== What you should do ==
Please return all of the data exactly as written.

*** Exercise data Section Begins ***

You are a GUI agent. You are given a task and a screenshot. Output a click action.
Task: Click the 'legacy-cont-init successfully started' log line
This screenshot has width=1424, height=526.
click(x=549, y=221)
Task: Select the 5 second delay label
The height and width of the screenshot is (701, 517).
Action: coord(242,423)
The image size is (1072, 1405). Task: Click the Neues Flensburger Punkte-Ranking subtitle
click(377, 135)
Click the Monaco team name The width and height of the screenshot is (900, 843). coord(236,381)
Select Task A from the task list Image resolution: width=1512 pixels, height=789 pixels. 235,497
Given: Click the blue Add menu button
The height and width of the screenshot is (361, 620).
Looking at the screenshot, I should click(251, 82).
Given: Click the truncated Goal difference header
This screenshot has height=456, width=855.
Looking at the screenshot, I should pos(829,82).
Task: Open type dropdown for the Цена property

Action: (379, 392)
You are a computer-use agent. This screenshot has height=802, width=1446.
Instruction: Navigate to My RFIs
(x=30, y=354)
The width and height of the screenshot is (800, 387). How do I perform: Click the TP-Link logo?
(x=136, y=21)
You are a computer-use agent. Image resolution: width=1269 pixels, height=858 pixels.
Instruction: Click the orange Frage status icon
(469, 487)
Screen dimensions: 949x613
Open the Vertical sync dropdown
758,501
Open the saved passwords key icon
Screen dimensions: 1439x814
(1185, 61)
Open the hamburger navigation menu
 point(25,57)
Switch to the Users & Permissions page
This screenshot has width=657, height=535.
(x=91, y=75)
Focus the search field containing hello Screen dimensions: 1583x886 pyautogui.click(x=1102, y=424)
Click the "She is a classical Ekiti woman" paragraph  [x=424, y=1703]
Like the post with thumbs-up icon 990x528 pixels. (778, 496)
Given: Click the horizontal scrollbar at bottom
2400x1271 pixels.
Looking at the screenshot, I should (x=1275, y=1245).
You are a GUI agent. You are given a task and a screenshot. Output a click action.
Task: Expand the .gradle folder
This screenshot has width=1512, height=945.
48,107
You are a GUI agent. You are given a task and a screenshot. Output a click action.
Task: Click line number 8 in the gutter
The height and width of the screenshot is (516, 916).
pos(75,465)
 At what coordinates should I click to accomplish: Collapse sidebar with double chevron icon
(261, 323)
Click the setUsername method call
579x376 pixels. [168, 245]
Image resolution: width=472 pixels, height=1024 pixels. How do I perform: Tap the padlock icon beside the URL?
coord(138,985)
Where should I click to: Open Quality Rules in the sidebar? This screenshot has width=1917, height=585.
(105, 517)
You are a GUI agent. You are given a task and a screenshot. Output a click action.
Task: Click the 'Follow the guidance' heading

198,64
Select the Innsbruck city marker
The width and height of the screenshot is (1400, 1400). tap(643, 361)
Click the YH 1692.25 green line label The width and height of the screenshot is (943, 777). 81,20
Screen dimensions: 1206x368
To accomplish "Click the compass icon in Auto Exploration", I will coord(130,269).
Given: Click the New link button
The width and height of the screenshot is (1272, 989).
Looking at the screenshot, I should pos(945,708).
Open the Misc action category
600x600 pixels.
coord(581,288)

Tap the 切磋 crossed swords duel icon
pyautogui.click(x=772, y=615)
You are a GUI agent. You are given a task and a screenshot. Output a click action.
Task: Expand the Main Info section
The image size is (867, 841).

*** Exercise data Section Ends ***

== Exercise result ==
You are a GUI agent. You are given a task and a screenshot. Output a click action.
Task: Click the 'legacy-cont-init successfully started' log line
This screenshot has width=1424, height=526.
click(x=549, y=221)
Task: Select the 5 second delay label
The height and width of the screenshot is (701, 517).
Action: coord(242,423)
The image size is (1072, 1405). Task: Click the Neues Flensburger Punkte-Ranking subtitle
click(377, 135)
Click the Monaco team name The width and height of the screenshot is (900, 843). coord(236,381)
Select Task A from the task list Image resolution: width=1512 pixels, height=789 pixels. 235,497
Given: Click the blue Add menu button
The height and width of the screenshot is (361, 620).
Looking at the screenshot, I should click(251, 82).
Given: Click the truncated Goal difference header
This screenshot has height=456, width=855.
Looking at the screenshot, I should pos(829,82).
Task: Open type dropdown for the Цена property

Action: (379, 392)
You are a computer-use agent. This screenshot has height=802, width=1446.
Instruction: Navigate to My RFIs
(x=30, y=354)
The width and height of the screenshot is (800, 387). How do I perform: Click the TP-Link logo?
(x=136, y=21)
You are a computer-use agent. Image resolution: width=1269 pixels, height=858 pixels.
Instruction: Click the orange Frage status icon
(469, 487)
Screen dimensions: 949x613
Open the Vertical sync dropdown
758,501
Open the saved passwords key icon
Screen dimensions: 1439x814
(1185, 61)
Open the hamburger navigation menu
 point(25,57)
Switch to the Users & Permissions page
This screenshot has width=657, height=535.
(x=91, y=75)
Focus the search field containing hello Screen dimensions: 1583x886 pyautogui.click(x=1102, y=424)
Click the "She is a classical Ekiti woman" paragraph  [x=424, y=1703]
Like the post with thumbs-up icon 990x528 pixels. (778, 496)
Given: Click the horizontal scrollbar at bottom
2400x1271 pixels.
Looking at the screenshot, I should (x=1275, y=1245).
You are a GUI agent. You are given a task and a screenshot. Output a click action.
Task: Expand the .gradle folder
This screenshot has width=1512, height=945.
48,107
You are a GUI agent. You are given a task and a screenshot. Output a click action.
Task: Click line number 8 in the gutter
The height and width of the screenshot is (516, 916).
pos(75,465)
 At what coordinates should I click to accomplish: Collapse sidebar with double chevron icon
(261, 323)
Click the setUsername method call
579x376 pixels. [168, 245]
Image resolution: width=472 pixels, height=1024 pixels. How do I perform: Tap the padlock icon beside the URL?
coord(138,985)
Where should I click to: Open Quality Rules in the sidebar? This screenshot has width=1917, height=585.
(105, 517)
You are a GUI agent. You are given a task and a screenshot. Output a click action.
Task: Click the 'Follow the guidance' heading

198,64
Select the Innsbruck city marker
The width and height of the screenshot is (1400, 1400). tap(643, 361)
Click the YH 1692.25 green line label The width and height of the screenshot is (943, 777). 81,20
Screen dimensions: 1206x368
To accomplish "Click the compass icon in Auto Exploration", I will coord(130,269).
Given: Click the New link button
The width and height of the screenshot is (1272, 989).
Looking at the screenshot, I should pos(945,708).
Open the Misc action category
600x600 pixels.
coord(581,288)

Tap the 切磋 crossed swords duel icon
pyautogui.click(x=772, y=615)
You are a GUI agent. You are given a task and a screenshot. Output a click action.
Task: Expand the Main Info section
The image size is (867, 841).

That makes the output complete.